This invention relates to data communication systems for interconnecting an end user machine with a remote server (e. g., an Internet server) for the two-way transmission of data packets. More particularly, the invention relates to wireless communication links, such as cellular packet networks, in which mobile subscriber units may be switched between base stations.
A communication system of this type typically transports a sequence of data packets over a TCP connection or the like between an end user machine coupled to the subscriber unit and a server (e. g., an Internet server) coupled to the base stations through a fixed network. In the wireless portion of such system, data packets from the server flow to the subscriber unit through the base station that registers the strongest signal strength as measured, e. g., by a beacon or pilot signal received by the subscriber unit. If a subscriber unit that is initially serviced by a first base station roams through an area where the signal strength is stronger from a second base station, the subscriber unit typically requests a change of transmission path (e. g., a “handoff”) from the first base station to the second station.

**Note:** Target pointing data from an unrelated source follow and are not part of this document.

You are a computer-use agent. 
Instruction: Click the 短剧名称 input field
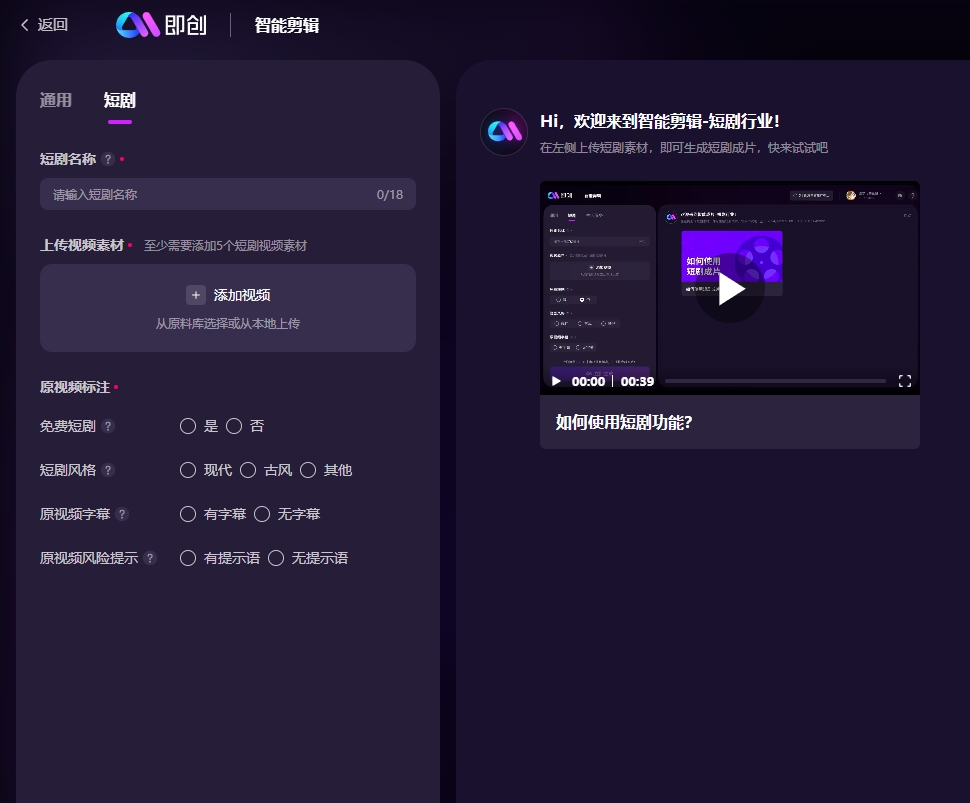click(x=227, y=194)
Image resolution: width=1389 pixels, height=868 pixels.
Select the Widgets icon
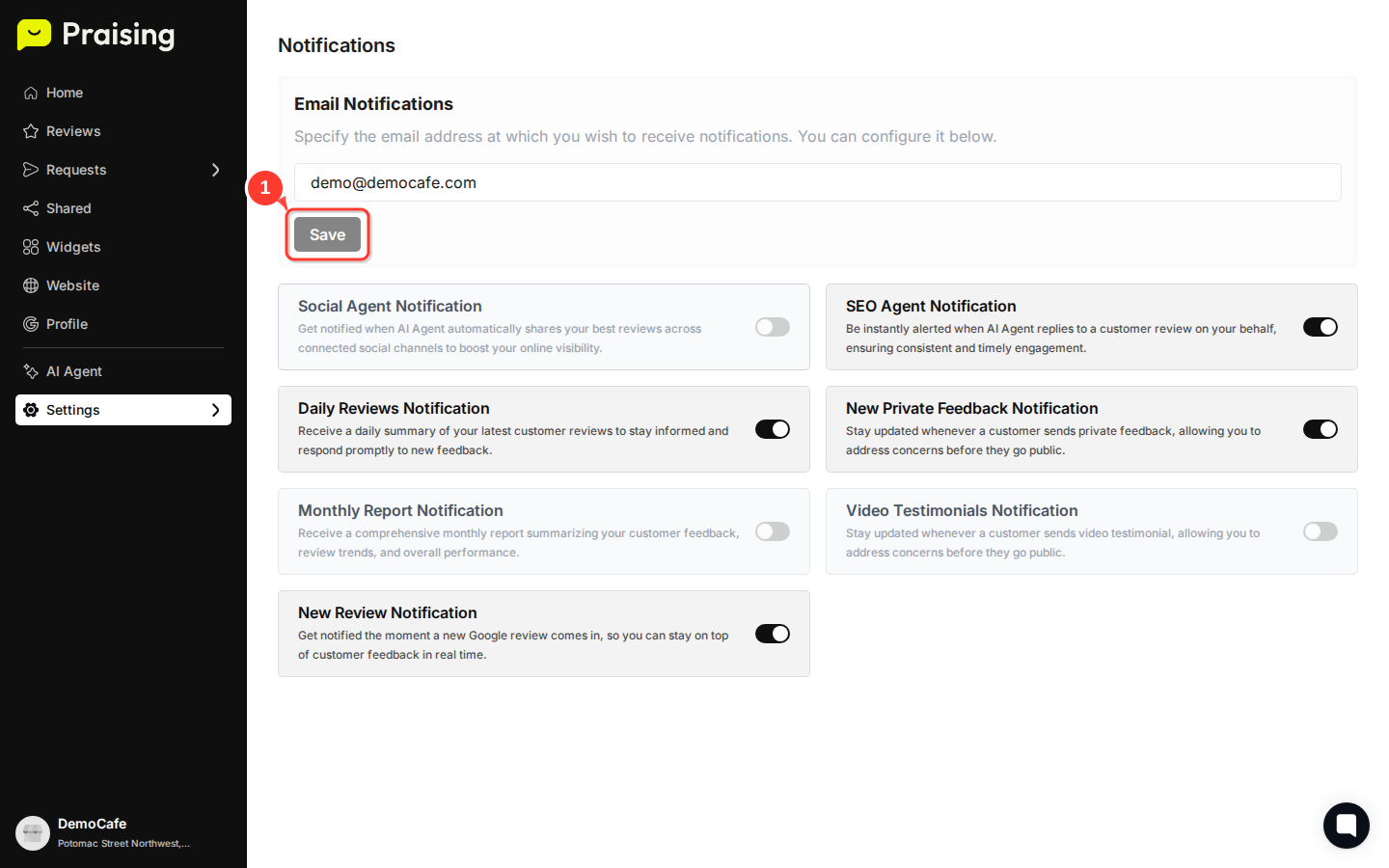(30, 247)
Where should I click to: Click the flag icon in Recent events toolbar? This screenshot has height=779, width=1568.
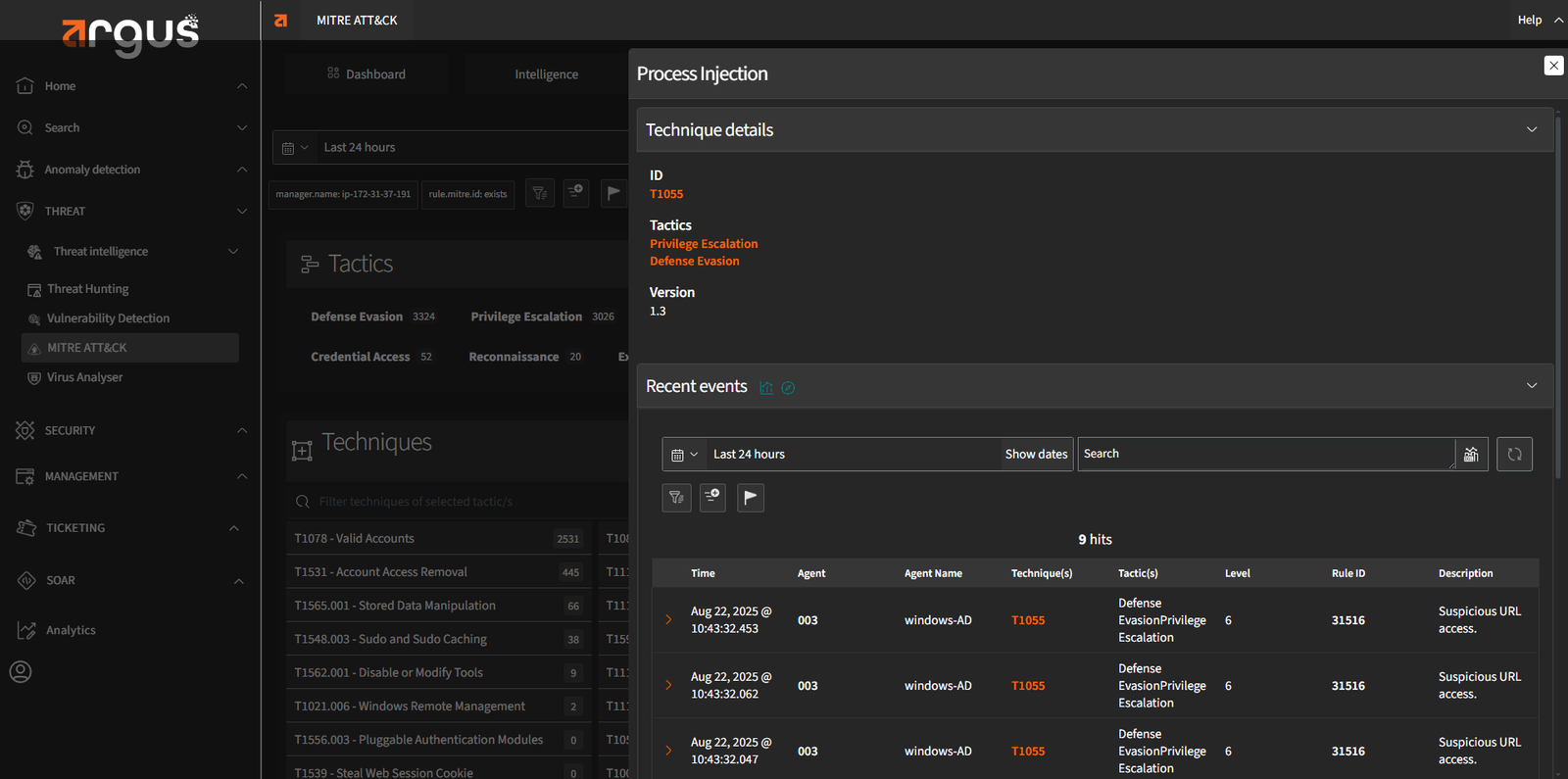point(750,497)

Propagation delays, data bit errors and the like are normal on wireless communication links. Such phenomena can cause loss or delay of acknowledgment signals that are successively generated by the end user machine in response to successive bytes contained in data packets received by the end user machine from the server. Each acknowledgment signal contains a first identifying portion indicative of the corresponding byte received by the end user machine and a second portion advertising the then-current size of the receive window of the end user machine.
The loss or delay of acknowledgment signals is often interpreted as congestion on the network by the applicable TCP protocols which were designed primarily for end-to-end wired networks. As a result, the server may be switched into a so-called congestion avoidance or slow-start mode, which can drastically reduce throughput of data packets on the system even when no congestion is present.
While known techniques involving, e. g., modification of the network protocols, attempt to mitigate the effects of such loss of throughput in wireless systems, they frequently add complexity such as the splitting of the TCP connection between the end user machine and the server. More importantly, the effectiveness of such techniques is greatly diminished during periods of handoff.